= Problem statement =
Each line of the material should be set down exactly. Pictures are not part of the copy.

= Available data =
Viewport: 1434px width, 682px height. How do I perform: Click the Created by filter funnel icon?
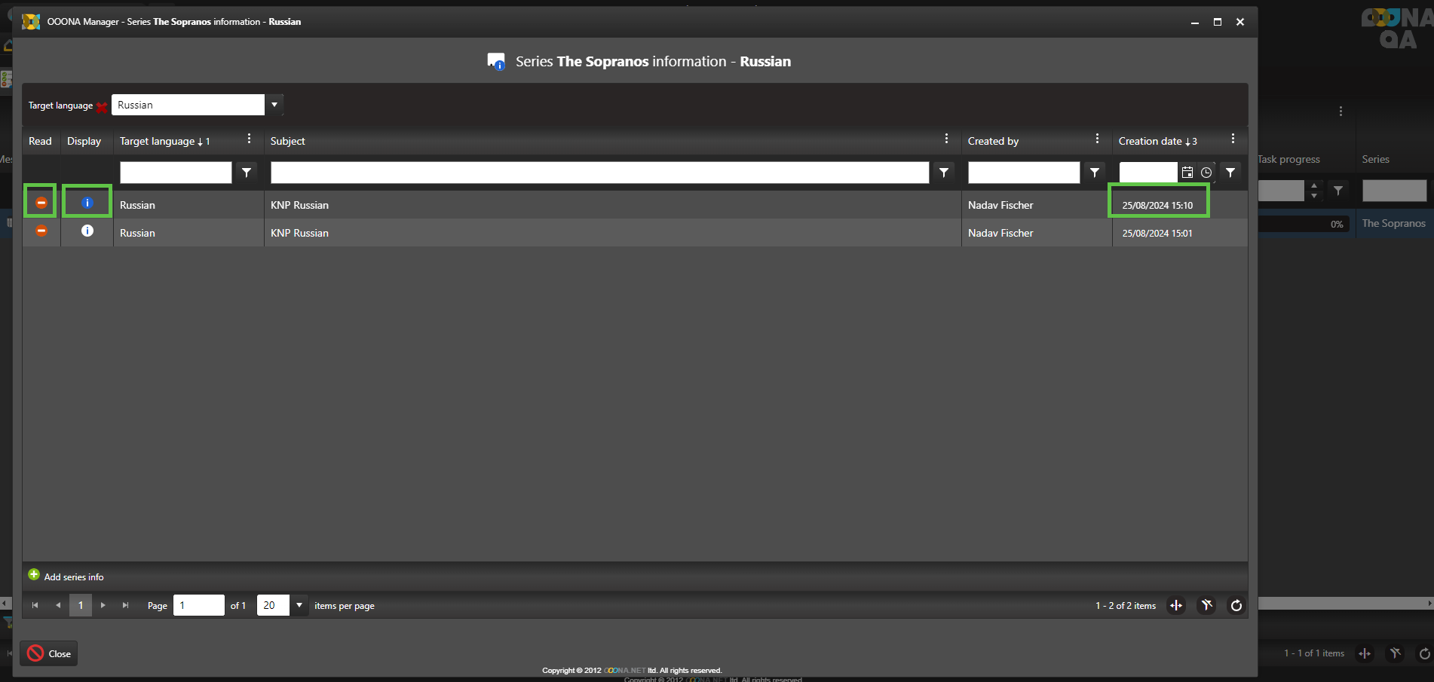(1095, 173)
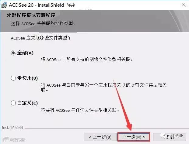Click the description about all supported image file types
Screen dimensions: 189x144
87,60
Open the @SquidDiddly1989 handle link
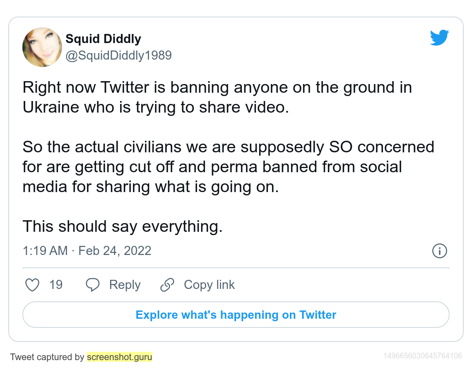472x380 pixels. [118, 55]
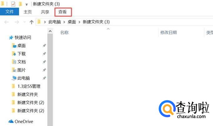Screen dimensions: 213x126
Task: Click the new folder icon in quick access toolbar
Action: (20, 4)
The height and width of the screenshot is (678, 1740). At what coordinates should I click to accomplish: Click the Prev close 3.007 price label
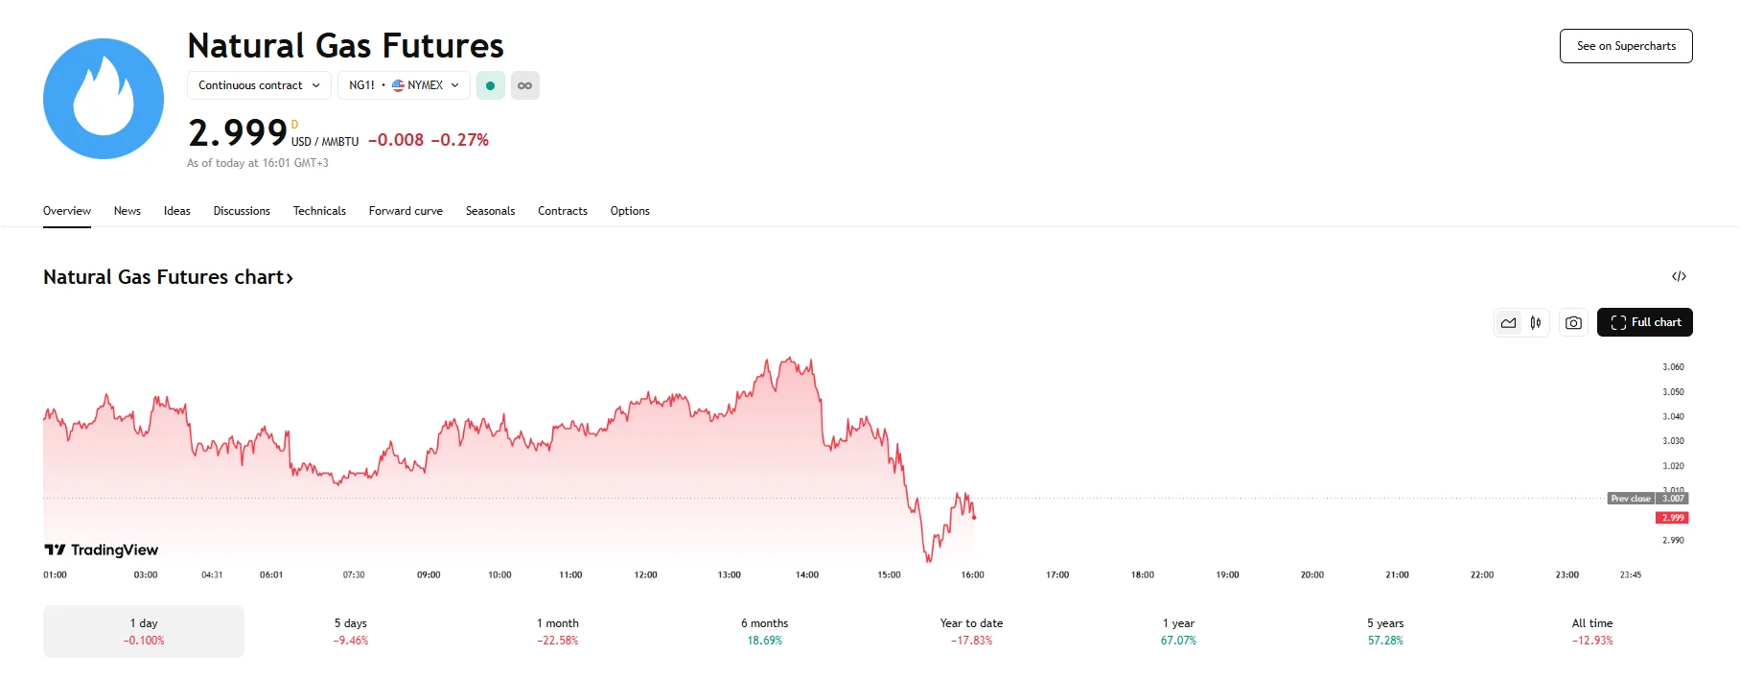coord(1647,499)
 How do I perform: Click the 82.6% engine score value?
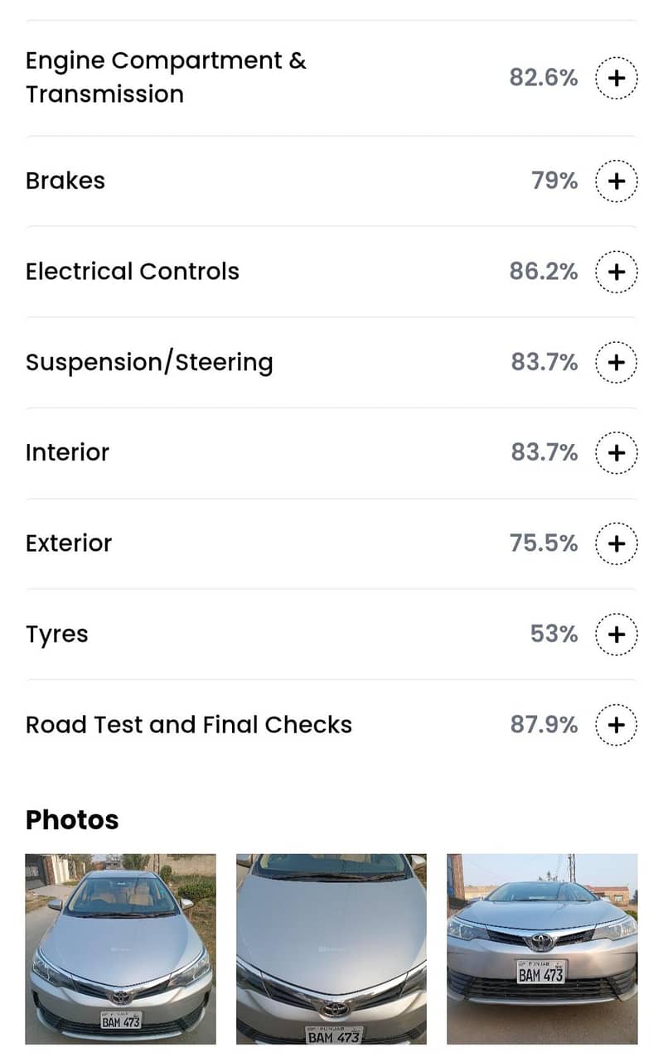544,78
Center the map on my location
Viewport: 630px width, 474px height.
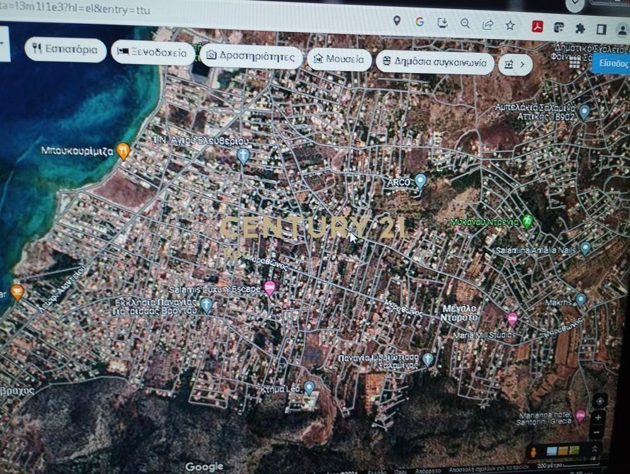coord(599,400)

= Output for this task =
Viewport: 1434px width, 682px height. How do I perform: Click the Created by filter funnel icon?
(1095, 173)
Click the description about all supported image file types
Screen dimensions: 189x144
87,60
Open the @SquidDiddly1989 handle link
472x380 pixels. [118, 55]
Screen dimensions: 213x126
Task: Click the new folder icon in quick access toolbar
Action: (20, 4)
The height and width of the screenshot is (678, 1740). At what coordinates should I click to accomplish: Click the Prev close 3.007 price label
coord(1647,499)
 How do I perform: Click the 82.6% engine score value?
544,78
Center the map on my location
Viewport: 630px width, 474px height.
coord(599,400)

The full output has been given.